[DATA FOR THE TASK — start]

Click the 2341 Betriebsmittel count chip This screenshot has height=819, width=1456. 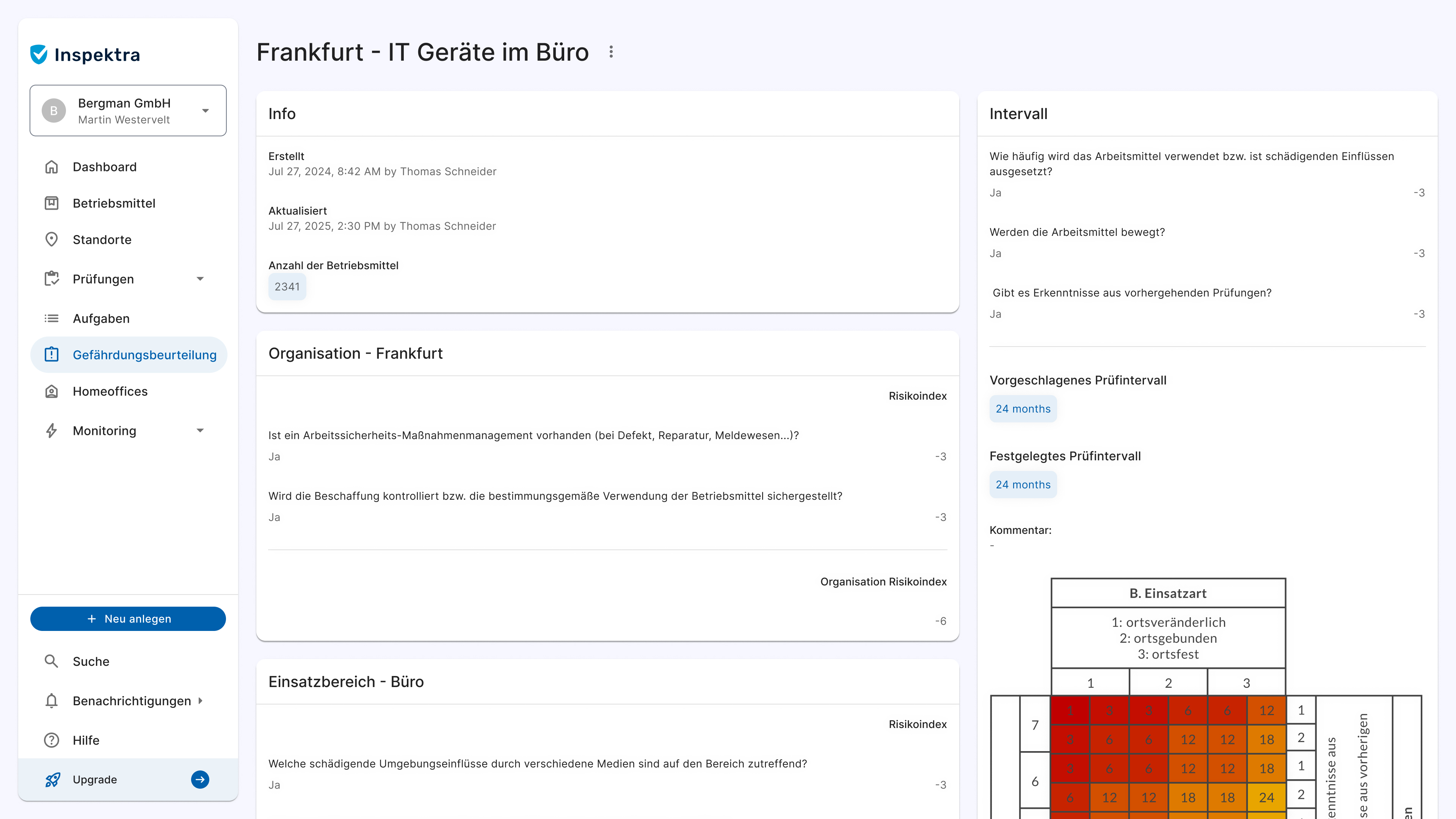pos(287,287)
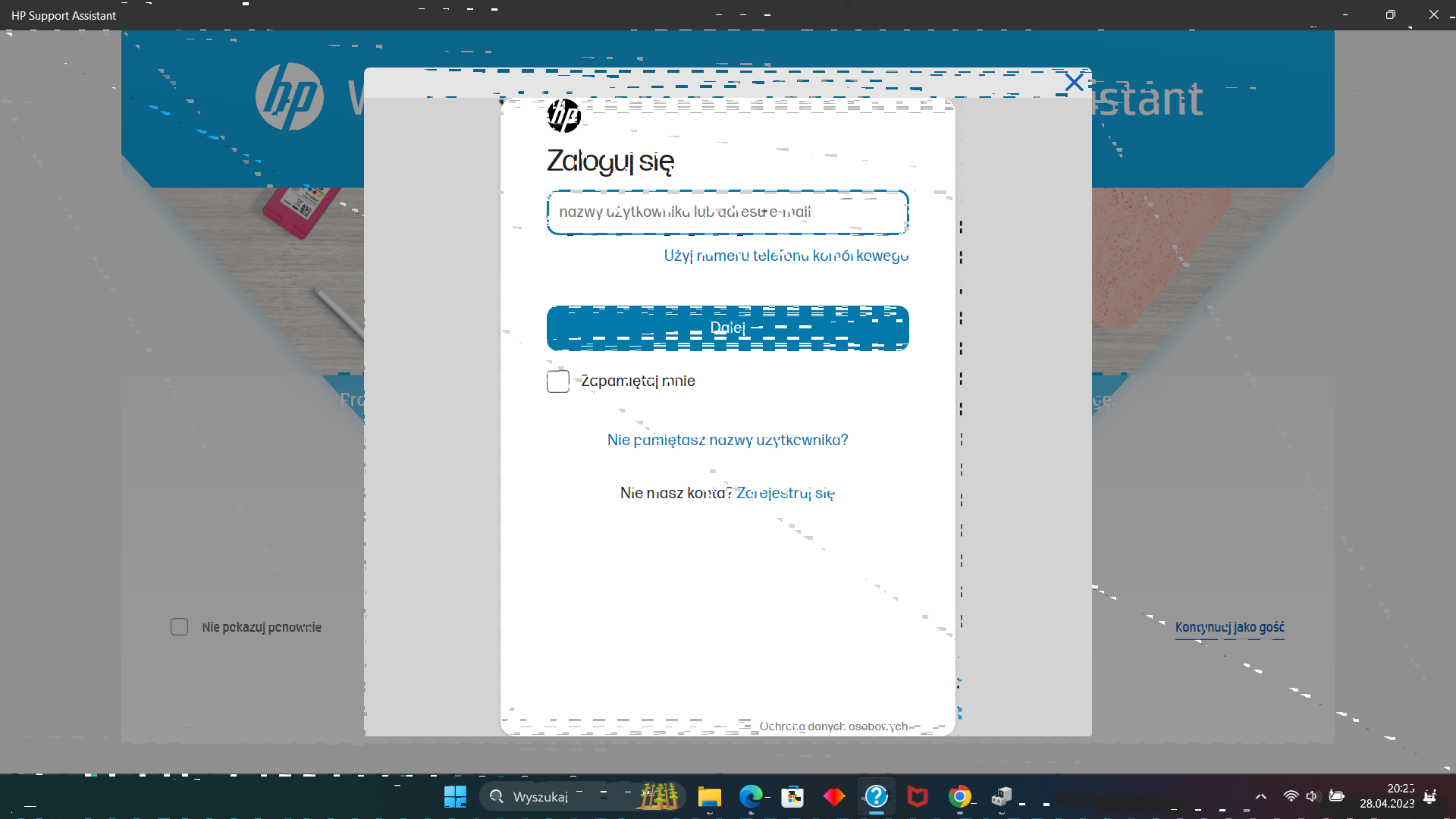Image resolution: width=1456 pixels, height=819 pixels.
Task: Click the Dalej button to continue
Action: (727, 328)
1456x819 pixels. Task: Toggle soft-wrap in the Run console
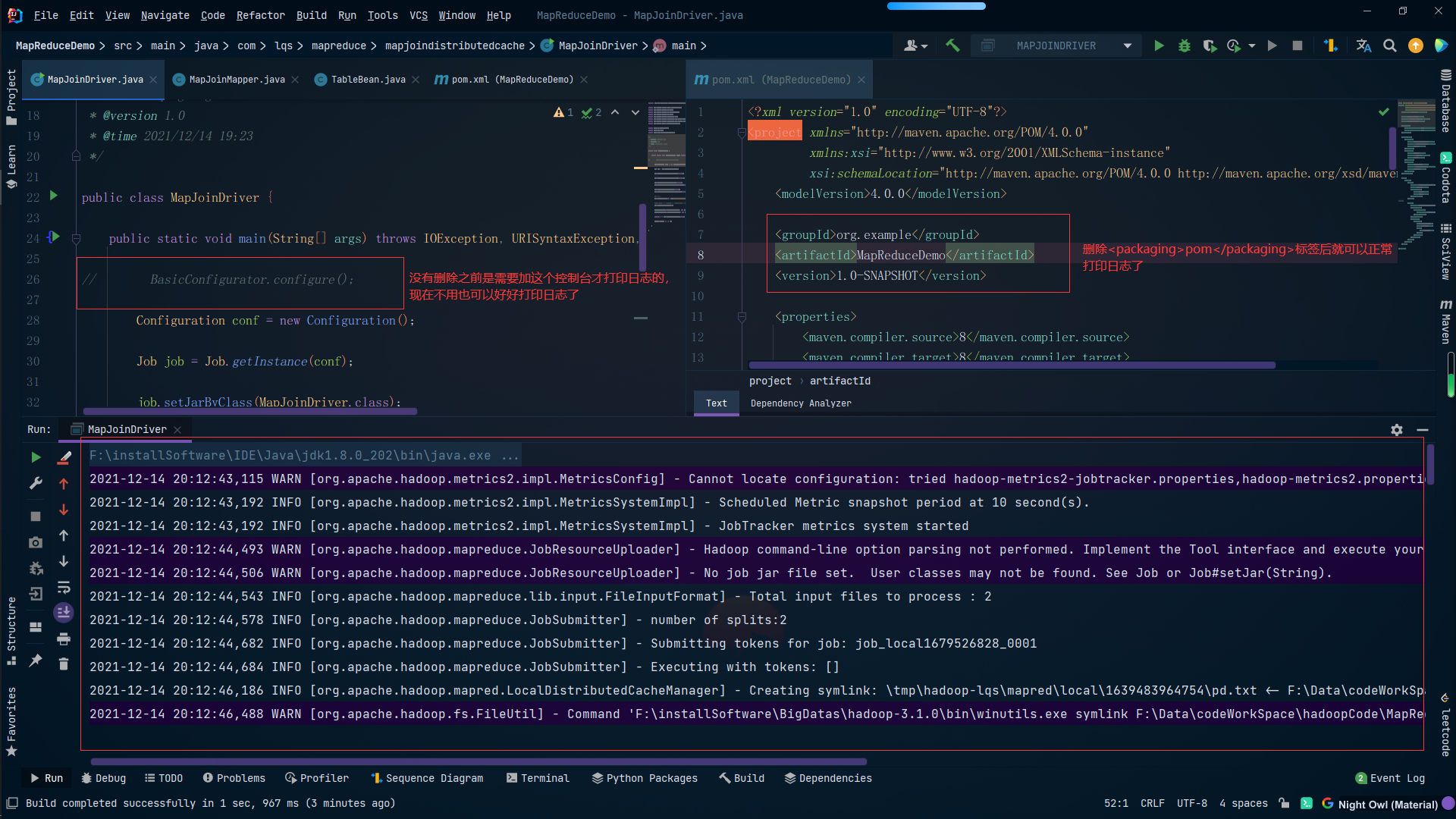click(x=64, y=587)
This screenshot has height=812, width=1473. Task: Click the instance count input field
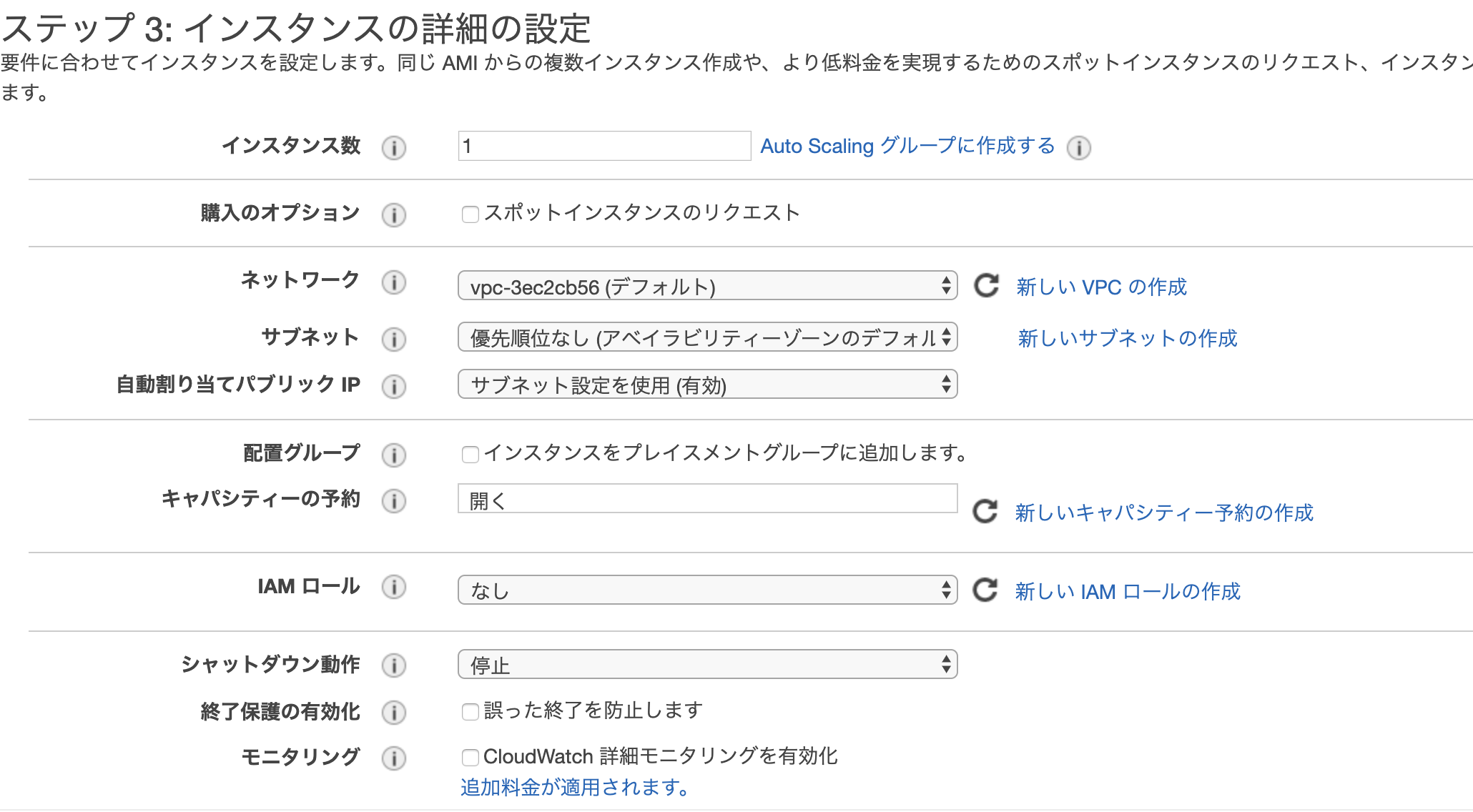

[DATA FOR THE TASK — finish]

EXERCISE AIM — Where a line contains "1456x819 pixels. Task: Toggle", begin there and transcribe every line through the last one of the records above, exactly and with no pictures.

REPLY —
1456x819 pixels. Task: Toggle soft-wrap in the Run console
click(x=64, y=587)
This screenshot has height=812, width=1473. Task: Click the instance count input field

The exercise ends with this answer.